風の歌がびゅーびゅー聴こえる

ものすごい風が吹いている。
こういう日はスカート女子は大変だなあ。こんな風に、風が強い=スカートまくれる、と直結してしまうあたり、僕はかっこよくない。風が強い=いい波(サーフィン)とならない。サーフィンやったことない。海嫌い。
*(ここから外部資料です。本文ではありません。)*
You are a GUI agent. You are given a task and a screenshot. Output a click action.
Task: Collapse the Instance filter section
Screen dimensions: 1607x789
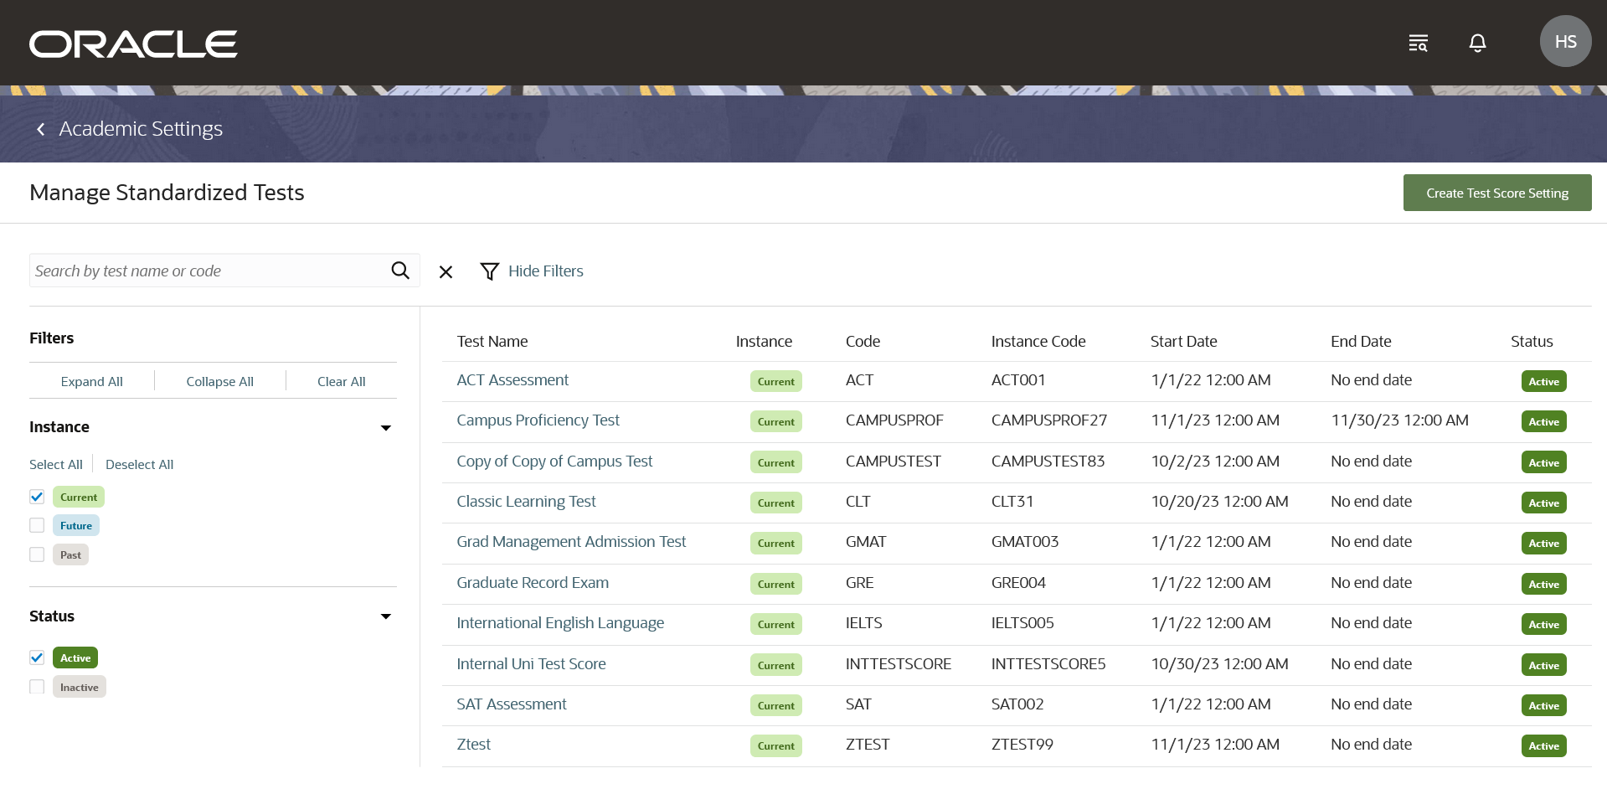[x=386, y=428]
僕が中学高校生だったころ、いつも利用していた最寄の地下鉄の階段は、いつも突風が吹いていた。下から上に向かってびゅうっと不意にやってくる。その駅は近くの女子高の生徒も利用していて、びゅうっとなると、彼女たちは必死にスカートをおさえたものだ。その反射速度はなかなかのものだ。そんなに必死にならなくてもいいのに。でもなかには、反射しきれない娘もいる。満員電車で疲れているのか、朝早くてぼーっとしているのかわからないが、びゅう、ふわー。だいたい白です。僕としても、なにも覗き込んでいるわけではなくて、前を見て階段を上っていたら飛び込んでくるわけで、その時は、嬉しいとかじゃなくて、ただ、あっ、って時が止まります。ふわあーっとなった女子は、慌てて後ろを確認することは経験上100%で、こちらとしても彼女を安心させるべく、そしらぬフリをするのですが、たまにこっちもぼーっとしていたりして、ばっちり視線がぶつかることがあります。壇上から見据えたその瞳は恐ろしいもので、どうしてよいのかわからず緊張感が漂います。咄嗟に僕は、微笑み、右手の親指を立てました。何も心配することはない。確かに僕は君のパンティを見たが、素晴らしいじゃないか。見事なもんだった。という意味をこめて。とても長い時間に感じられた。もしかして逆効果で、泣き出したりしたらどうしよう、という不安が頭をよぎった。その間にも僕は階段を上る足を止めてはいなくて、どんどん彼女に近づいている。僕は漫然と前だけを見るようにして、もう彼女の顔はみないようにしていたけど、視線を感じる。まだ僕を睨みつけているんだろうか。あと3段、あと2段。彼女に並ぼうとしたその時、もう一度だけその顔を確認した。できるだけさりげなく、精一杯さわやかに。視線がぶつかる。諦観したかのような表情に血の気が引く。怒らせちまったのか。でももう後には引けない、僕はまたニコリ。すると彼女は笑ってくれた、はにかんだように。それが今の妻です。嘘です。